Not only does Softbank have an imperative to shore up its own balance sheet, but it's also under additional pressure from activist investor Elliot Management. Elliot took a $2.5 billion stake in Softbank back in February and then suggested the company monetize some $20 billion of assets from winning investments like Sprint/T-Mobile and its stake in Alibaba (NYSE:BABA) and repurchase its own stock. Softbank then did one better, announcing in March that it had plans to monetize $41 billion, to both buy back about $20 billion in stock and then pay down even more in debt. As one of its biggest assets, T-Mobile's stock was a prime target for selling, but only because Softbank needs the money.
Reason No. 2: Other insiders are buying from Softbank
It would be one thing if Softbank was merely selling shares to the public markets; however, on the other side of Softbank's sale, there are several "insiders" buying shares from them:
- Former Sprint CEO and current Softbank Marcelo Claure, who is now a Softbank executive and a director at the new T-Mobile, is stepping up to purchase a whopping 5 million shares personally from Softbank -- that's equivalent to over $500 million!
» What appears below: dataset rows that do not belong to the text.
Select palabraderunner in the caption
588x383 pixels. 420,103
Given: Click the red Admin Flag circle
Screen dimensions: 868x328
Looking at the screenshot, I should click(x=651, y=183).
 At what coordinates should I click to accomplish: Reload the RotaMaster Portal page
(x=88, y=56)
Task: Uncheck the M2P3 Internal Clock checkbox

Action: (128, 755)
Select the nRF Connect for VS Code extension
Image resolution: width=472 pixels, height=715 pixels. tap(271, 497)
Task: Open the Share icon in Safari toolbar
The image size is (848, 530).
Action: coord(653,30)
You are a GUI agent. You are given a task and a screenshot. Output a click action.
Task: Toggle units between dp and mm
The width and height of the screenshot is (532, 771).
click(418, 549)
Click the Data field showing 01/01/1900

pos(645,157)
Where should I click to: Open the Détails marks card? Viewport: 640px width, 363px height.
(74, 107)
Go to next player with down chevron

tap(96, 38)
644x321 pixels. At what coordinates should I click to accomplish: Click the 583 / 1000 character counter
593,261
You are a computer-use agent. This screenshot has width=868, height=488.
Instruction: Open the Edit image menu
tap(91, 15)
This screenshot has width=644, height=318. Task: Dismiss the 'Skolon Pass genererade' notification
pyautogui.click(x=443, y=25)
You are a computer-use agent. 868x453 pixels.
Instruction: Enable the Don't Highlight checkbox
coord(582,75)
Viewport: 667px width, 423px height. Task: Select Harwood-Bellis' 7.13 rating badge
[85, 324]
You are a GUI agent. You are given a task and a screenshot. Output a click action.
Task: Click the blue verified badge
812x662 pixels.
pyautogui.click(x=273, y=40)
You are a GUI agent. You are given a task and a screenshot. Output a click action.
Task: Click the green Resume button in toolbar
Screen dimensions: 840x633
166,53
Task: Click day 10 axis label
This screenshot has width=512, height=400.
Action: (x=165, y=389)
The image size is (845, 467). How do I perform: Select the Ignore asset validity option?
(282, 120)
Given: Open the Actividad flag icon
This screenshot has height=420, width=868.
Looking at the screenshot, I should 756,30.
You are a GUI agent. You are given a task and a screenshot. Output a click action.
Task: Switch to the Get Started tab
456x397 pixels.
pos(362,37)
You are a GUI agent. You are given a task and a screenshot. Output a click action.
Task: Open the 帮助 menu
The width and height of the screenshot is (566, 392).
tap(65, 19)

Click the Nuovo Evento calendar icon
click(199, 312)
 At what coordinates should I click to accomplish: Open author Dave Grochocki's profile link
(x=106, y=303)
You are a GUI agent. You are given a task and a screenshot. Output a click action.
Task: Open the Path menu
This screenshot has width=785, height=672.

- Deutsche Telekom (OTC:DTEG.F), which already owns 43% of the new T-Mobile, has the option to buy 101.5 million shares, or about $11 billion. The company is able to vote Softbank's shares, which had given it 67% of the voting power in new T-Mobile. According to sources, Deutsche Telekom wants to buy a significant amount of Softbank's shares to retain control of the company. CEO Tim Hoettges very recently praised T-Mobile, calling it "a great business to have" with "big, attractive opportunities going forward."
I don't know about you, but when I see insiders willing to buy such a large amount of stock, that appears to signal confidence in T-Mobile shares going forward, despite Softbank's sale.
Reason No. 3: Softbank isn't selling as much as it may appear
Finally, even though Softbank is selling such a large amount of T-Mobile, a closer look reveals that the company isn't exactly bearish on T-Mobile's stock. In fact, quite the opposite.
First, Softbank is selling only about 65% of its existing stake. If Softbank really did think shares were overvalued, it probably would be selling its entire stake, given the need to shore up its balance sheet back home. Yet by keeping 35% of its existing stake, it will still hold about 8.6% of T-Mobile, equivalent to about $11 billion. That's still a pretty sizable investment, accounting for over 10% of Softbank's entire $103.7 billion market cap as of this writing.
Second, Claure's $500 million-plus share purchase is going to be backed by a loan, and that loan is coming from -- guess who? Softbank. So Softbank will be receiving interest on a sizable loan backed by T-Mobile shares. If T-Mobile shares go down for a long amount of time, Claure may default, but then Softbank would recover those 5 million T-Mobile shares. So even though it's selling billions in T-Mobile shares today, apparently Softbank is fine with being exposed to $500 million more of T-Mobile stock at the prices at which it's selling.
Finally, Softbank is highly likely to receive additional T-Mobile shares in the future. That's because as part of the renewed Sprint-T-Mobile merger agreement, Softbank had to sacrifice 48.8 million shares to T-Mobile, because of Sprint's underperformance during the two-year period in between the deal agreement and its closing.
However, Softbank will get those 48.8 million shares back if T-Mobile's 45-day average stock price exceeds $150 between April 1, 2022, and Dec. 31, 2025. Given that shares are around $107 right now and they have five years to reach that price, it's a good bet that Softbank will be getting those 48.8 million shares back at some point in the future. At $150, those shares would be worth an additional $7.32 billion.
The final reason: T-Mobile is just a good company
Of course, it's not enough to just blindly buy into a stock because insiders are buying. The best reason to buy T-Mobile shares is that it's a customer-friendly company, has a great culture, and has been a winning business and stock for the better part of a decade. In today's market, winning companies tend to keep winning. Now armed with the best 5G spectrum portfolio in the telecom industry in the wake of the Sprint deal, and things appear brighter than ever for the "Uncarrier" heading into the 2020s.